Calpine’s CCFC Sutter Energy LLC proposes to suspend operation of its Sutter Energy Center and place it in a cold layup status. The PUC requires power plant operators to notify the commission and the California Independent System Operator (CAISO) at least 90 days in advance before changing the long-term status of a power plant. The draft resolution affirms that CCFC has complied with the applicable standards and authorizes it to suspend operation of Sutter and place it in cold layup for at least 2016.
Sutter, located in Yuba City, Sutter County, consists of two gas-fired combustion turbine units and one steam turbine unit. Calpine owns and operates the plant through its subsidiary CCFC Sutter Energy. The plant began commercial operation in July 2001.
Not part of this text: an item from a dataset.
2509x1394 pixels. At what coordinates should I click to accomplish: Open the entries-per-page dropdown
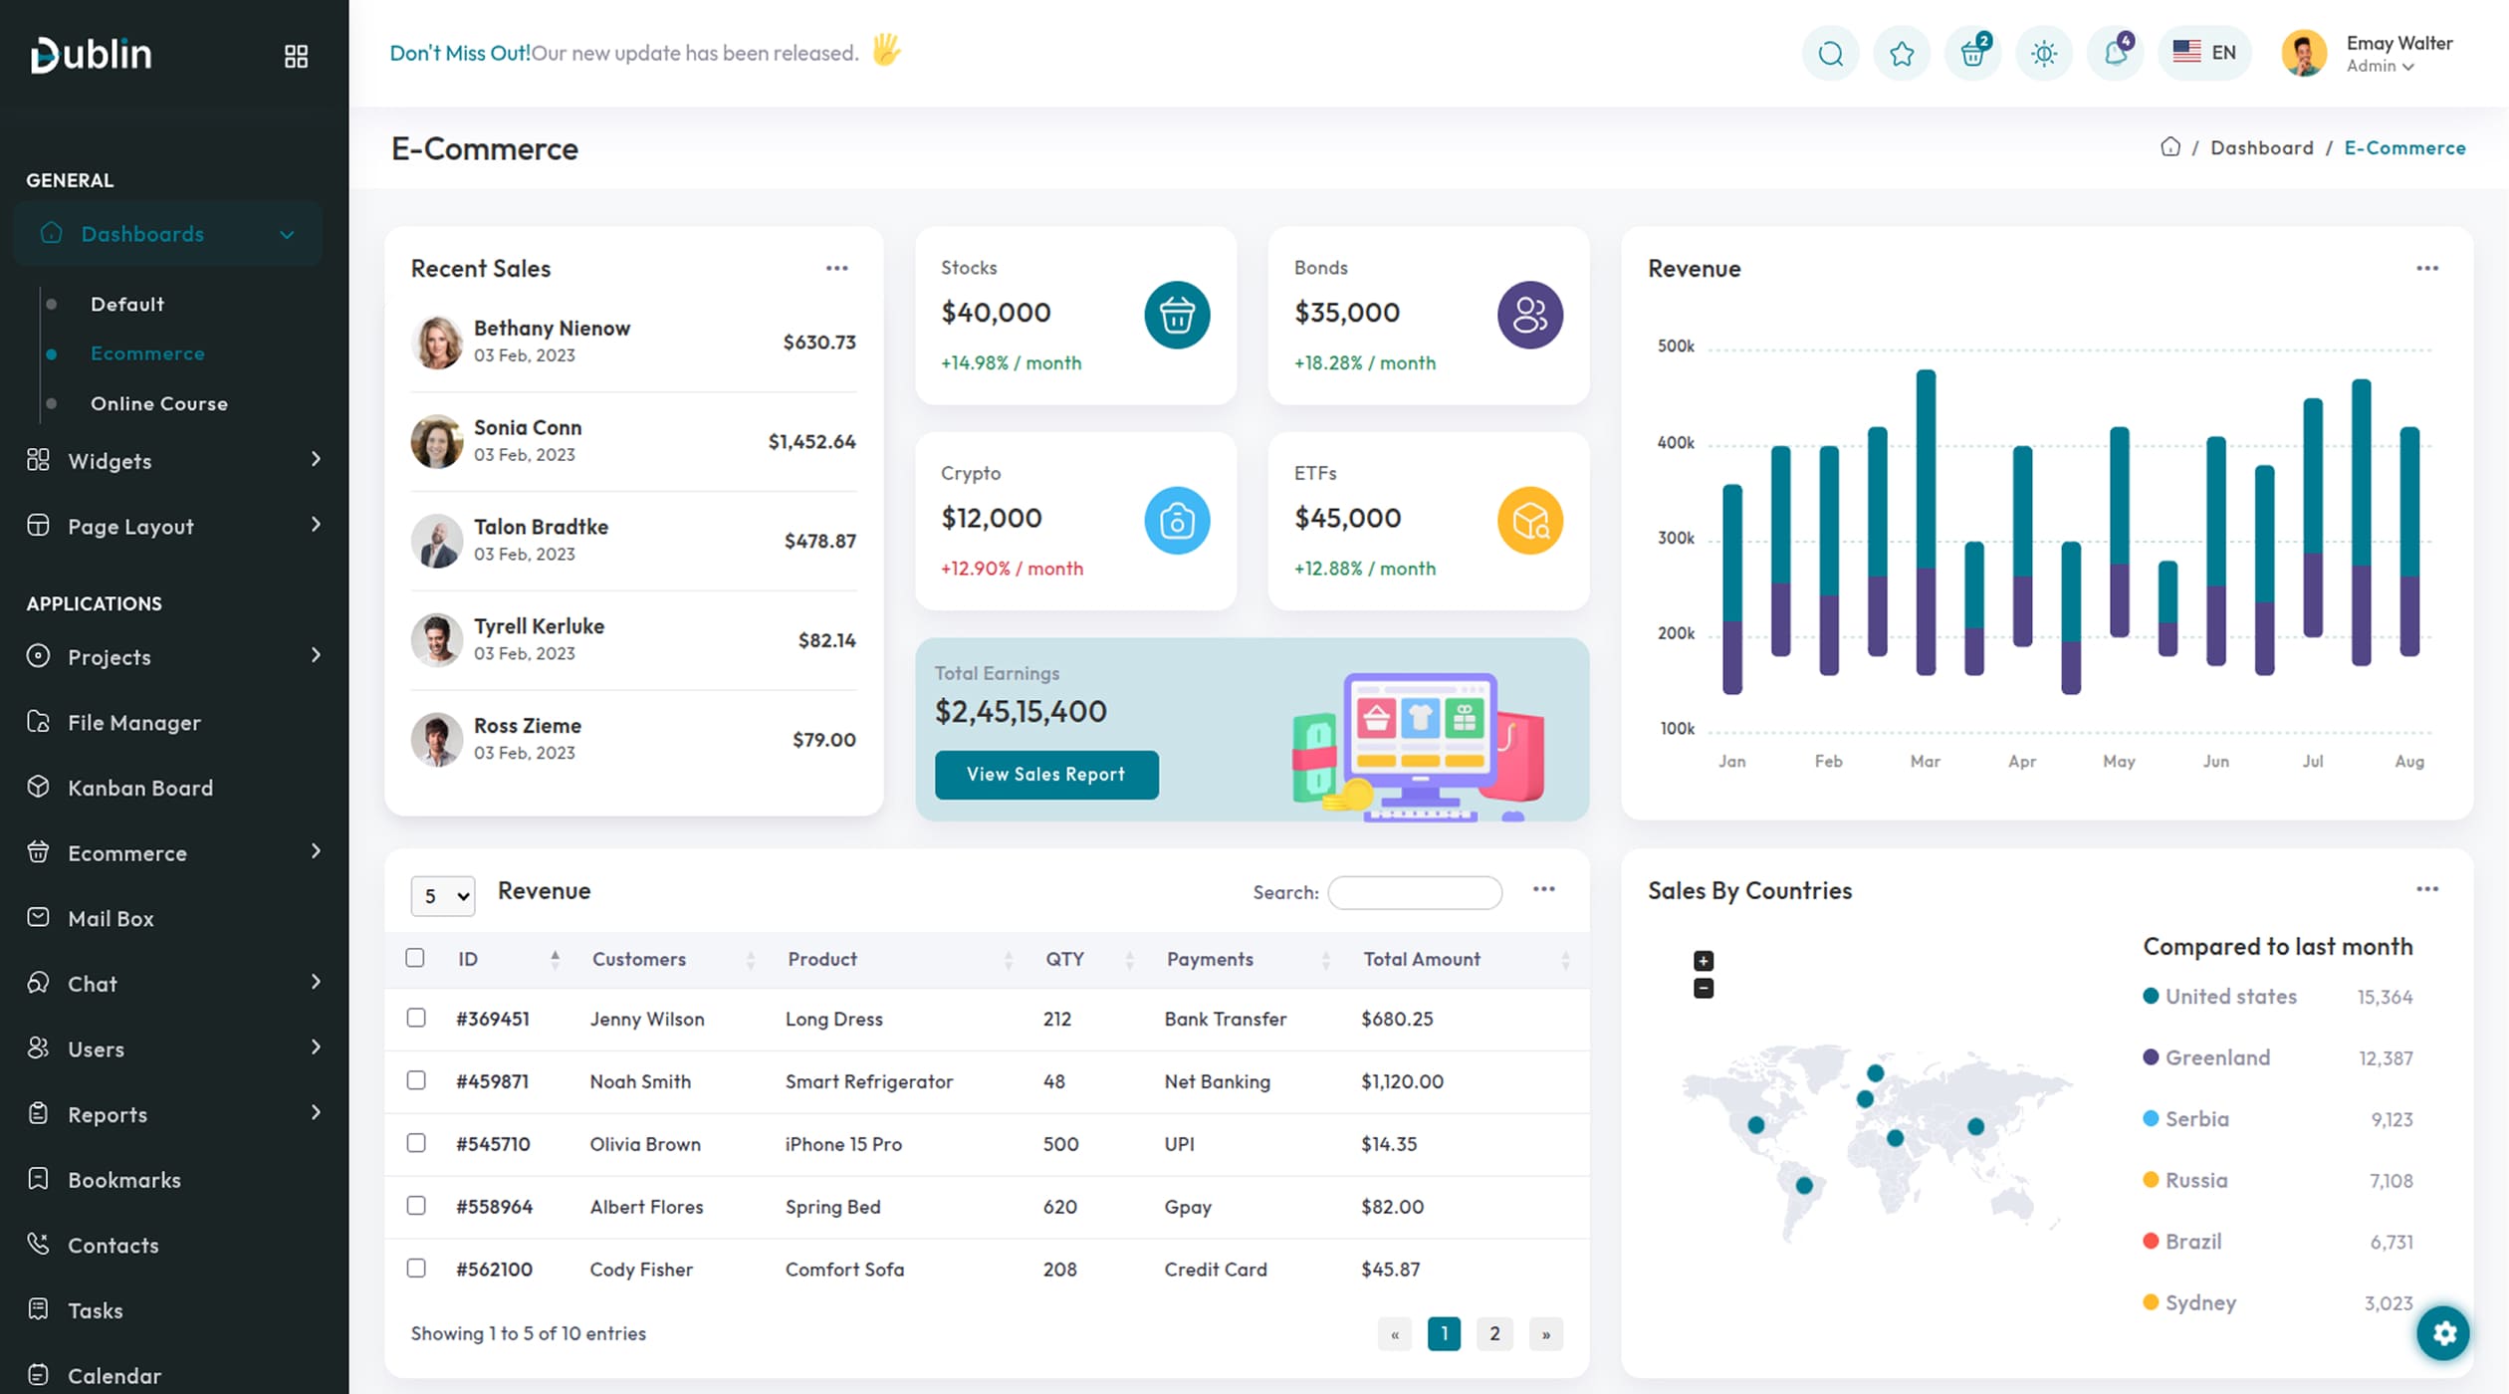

Sutter was originally connected to the Western Area Power Administration (WAPA) transmission system that was under CAISO’s operational control. In January 2005, WAPA withdrew from CAISO’s control, which “crippled” Sutter’s ability to dispatch into the market, said the resolution.
In December 2005, the Federal Energy Regulatory Commission approved Sutter’s pseudo-tie agreement with CAISO and allowed it to re-enter the market. The agreement, however, imposes upon Sutter a WAPA transmission charge that Sutter, otherwise, would not have incurred if WAPA remained under CAISO’s control. This situation created market challenges for Sutter.
Sutter, alternatively, tried to procure Resource Adequacy (RA) contracts. While it successfully secured a number of contracts between 2005 and 2011, those contracts failed to provide the revenue needed to support Sutter’s long-term viability. As a result, in November 2011, Calpine notified the commission that it would retire Sutter in 2012. In response, the commission ordered investor-owned utilities (IOUs) to negotiate a short-term contract with Calpine. Sutter, ultimately, negotiated a limited term RA capacity contract with the IOUs. Those contracts ended on Dec. 31, 2012.
Currently, Sutter does not have a contract and sells power to CAISO by virtue of the pseudo-tie agreement. Calpine is not seeking a Capacity Procurement Mechanism (CPM) designation from CAISO as CAISO has determined that Sutter will not be needed for grid reliability through at least 2016. Calpine also anticipates that Sutter will not be needed in 2017. Therefore, Calpine proposes to suspend operation of Sutter and place it in cold layup.